From my hands, which almost shook, to my shoulder muscles knotted like iron, it took all my training to keep my body under control. I’d get one shot at this, since I couldn’t defend against the dust thing. Oxygen was my weakness, along with most other creatures on the planet. So I went to him.
“Night-night, princess.” Rip Van Winkle flipped the knife over so that the simple lock blade pointed downward, and held out his arms like he wanted to give me a great big hug. One that would end with a knife blade driven into my spine.
I waited until the last possible moment, let those dusty white arms come within an inch of me, and as his muscles tensed for the strike I spun. Just like I’d trained. The blade came down like a streak of silver, and I let it.
I turned as it did, using my forearm to force his to the side. I didn’t try to stop the swing. He was too strong. I
changed
it. Enough to miss me. Then I grabbed his wrist and threw myself against him, driving the knife right into his thigh.
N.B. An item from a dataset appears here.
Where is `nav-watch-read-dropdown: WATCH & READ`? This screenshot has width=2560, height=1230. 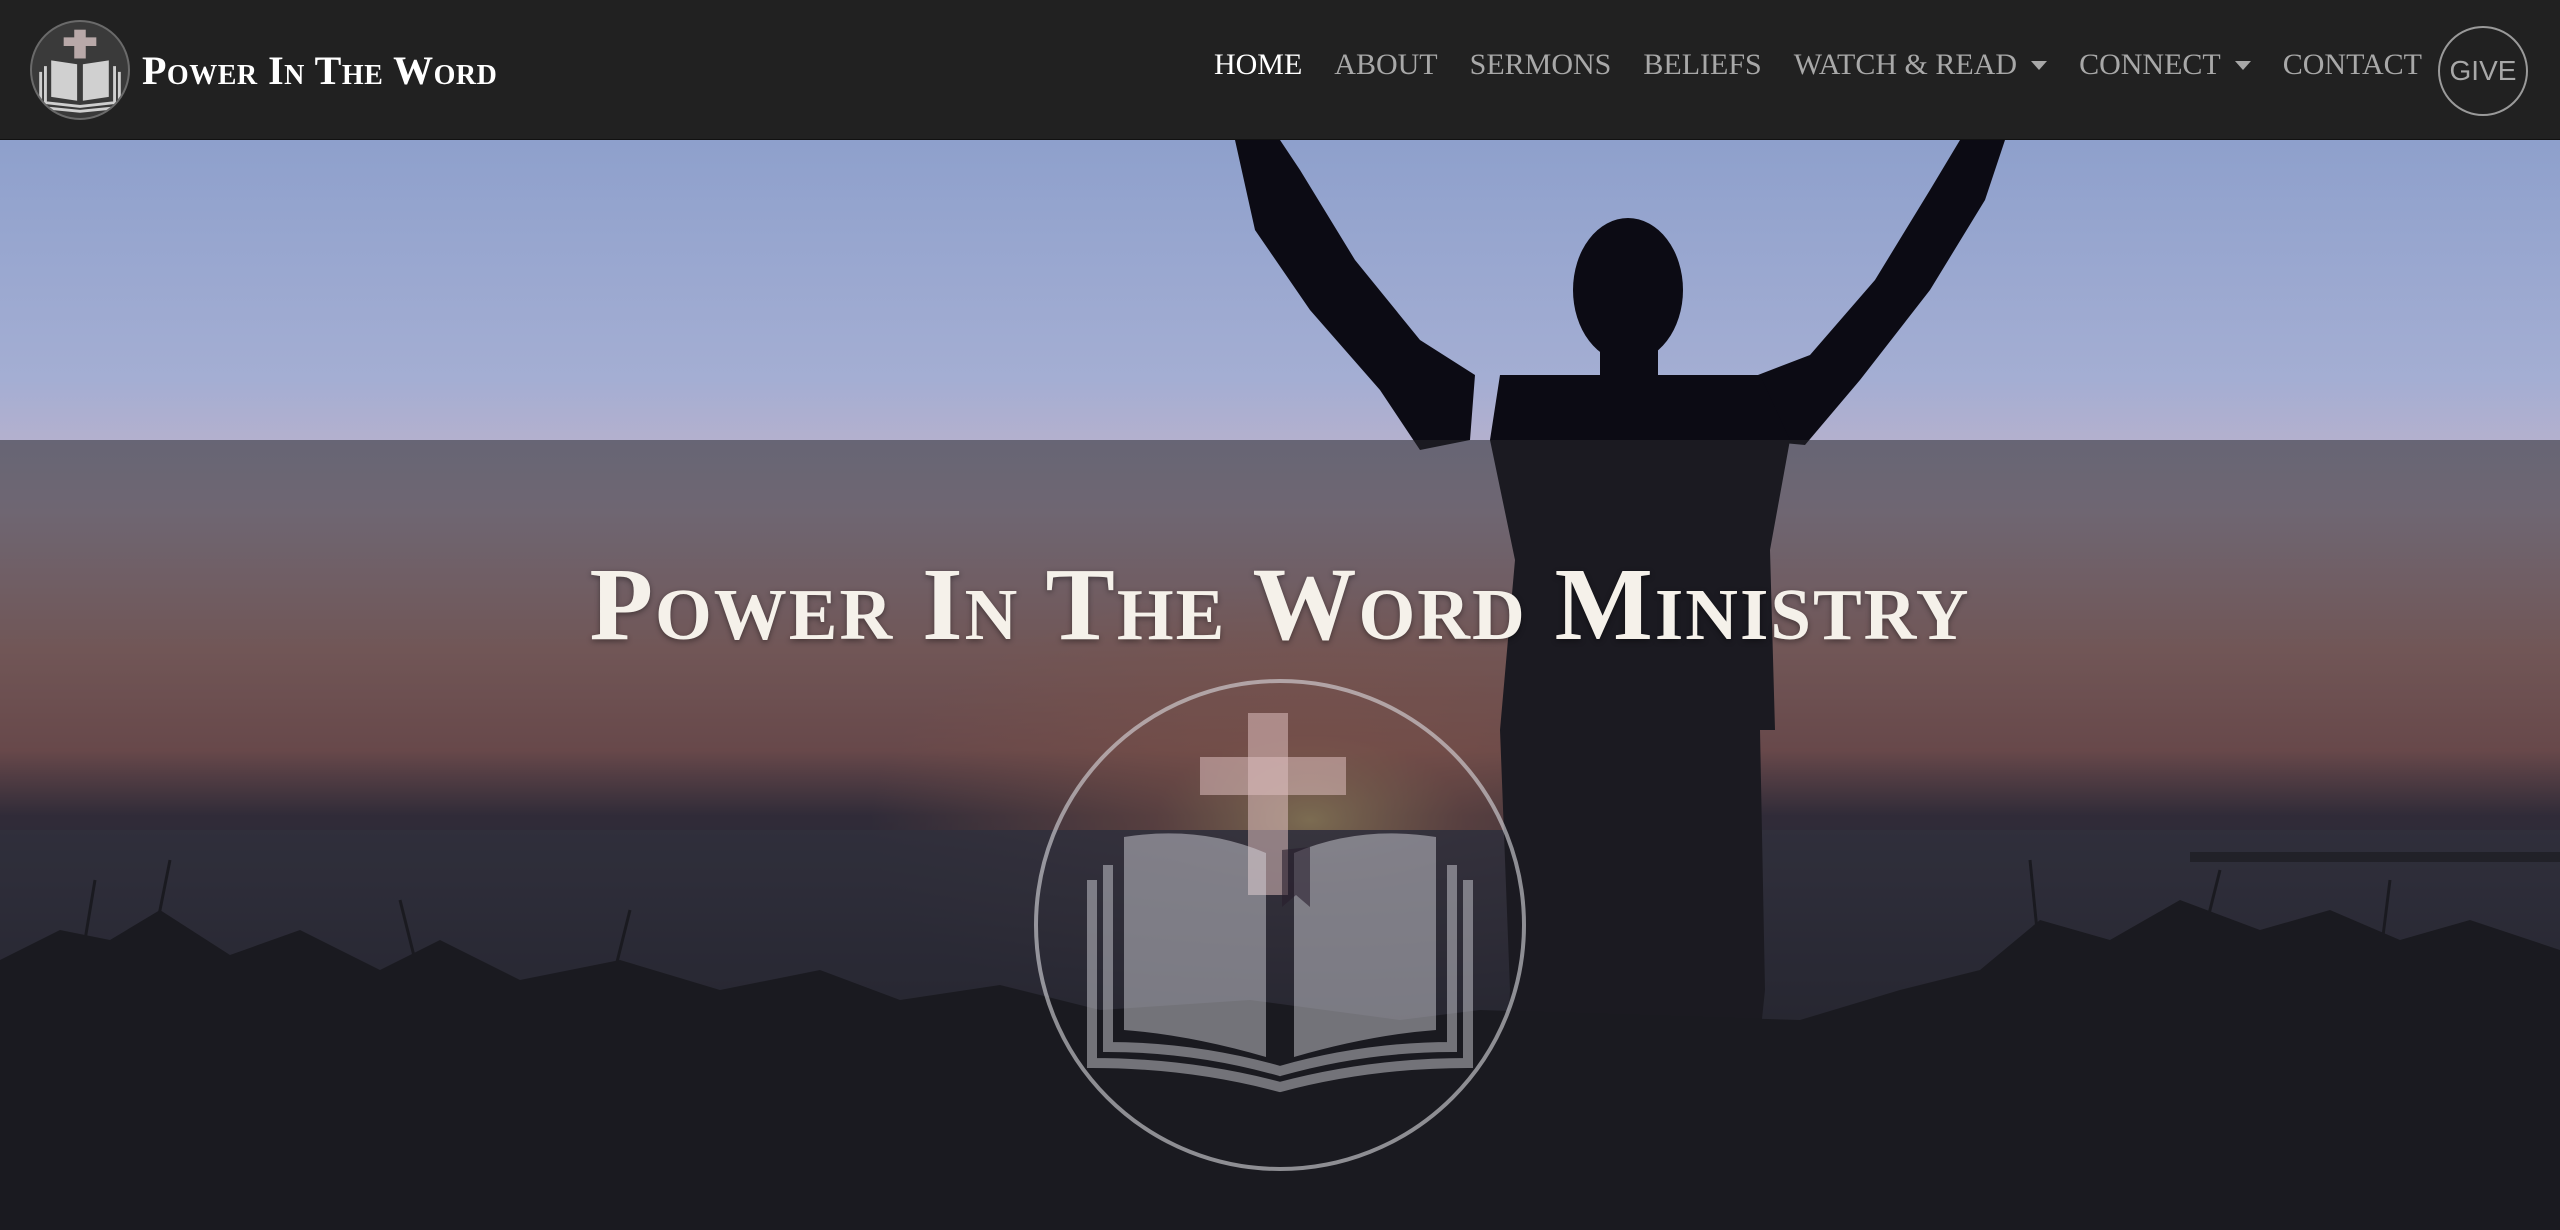 nav-watch-read-dropdown: WATCH & READ is located at coordinates (1920, 65).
He fell backwards, a short cry of pain escaping him along with all the air in his lungs, and I didn’t give him a chance to get up. I’d learned a lot about fighting. One of the key rules was never fight fair. Always kick a man when he’s down. So I did, driving that knife farther into his leg and then stomping his head as he rolled, trying to keep his arms in front of him.
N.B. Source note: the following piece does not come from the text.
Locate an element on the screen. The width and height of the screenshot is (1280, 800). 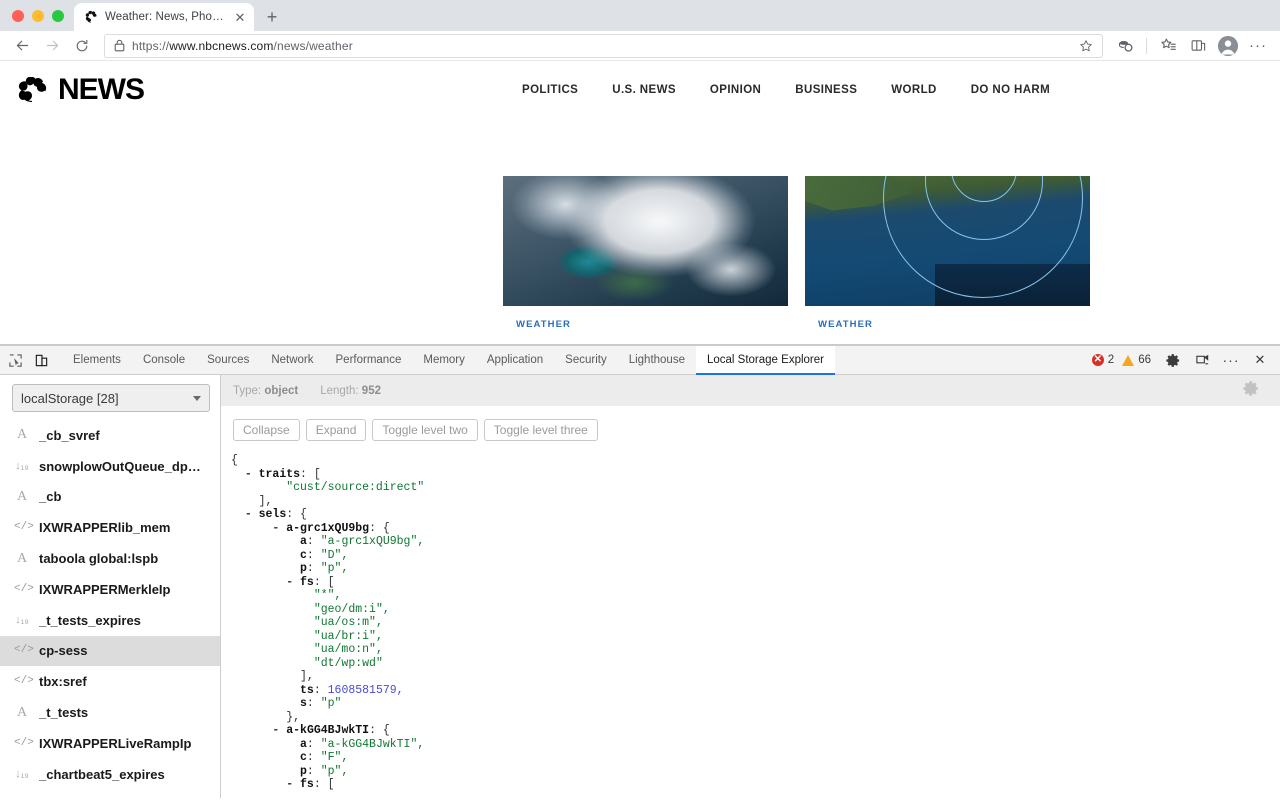
warning-counter: 66 is located at coordinates (1136, 360).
As I swung my foot at his temple the dust covering him bunched together, solidifying. I might as well have kicked a statue. Something cracked in my foot and I fell, pain like bursts of lightning up my leg. I rolled away from him as fast as I could, but he grabbed my leg with an iron grip, squeezing the foot I’d broken like a vice.
I screamed into the dust.
“Now you done made me angry.” He rose, a specter of gray and white, his face contorted with rage. Blood ran from his thigh, causing clumps of ash to thicken and drop from him. When Ari does magic, there’s this moment when you feel like you are standing in a stream with water running over your skin. Rip Van Winkle did the total opposite.
No, this was more like Rip Van Winkle set off a bomb targeting only magic. A fine layer of frost covered me as magic rushed away from him. I had no control over magic, but that didn’t mean I couldn’t sense it. Feel it. Every bit of light and warmth fled before him. The force pushed me like a blow, throwing me backwards. In the silence, my ears rang.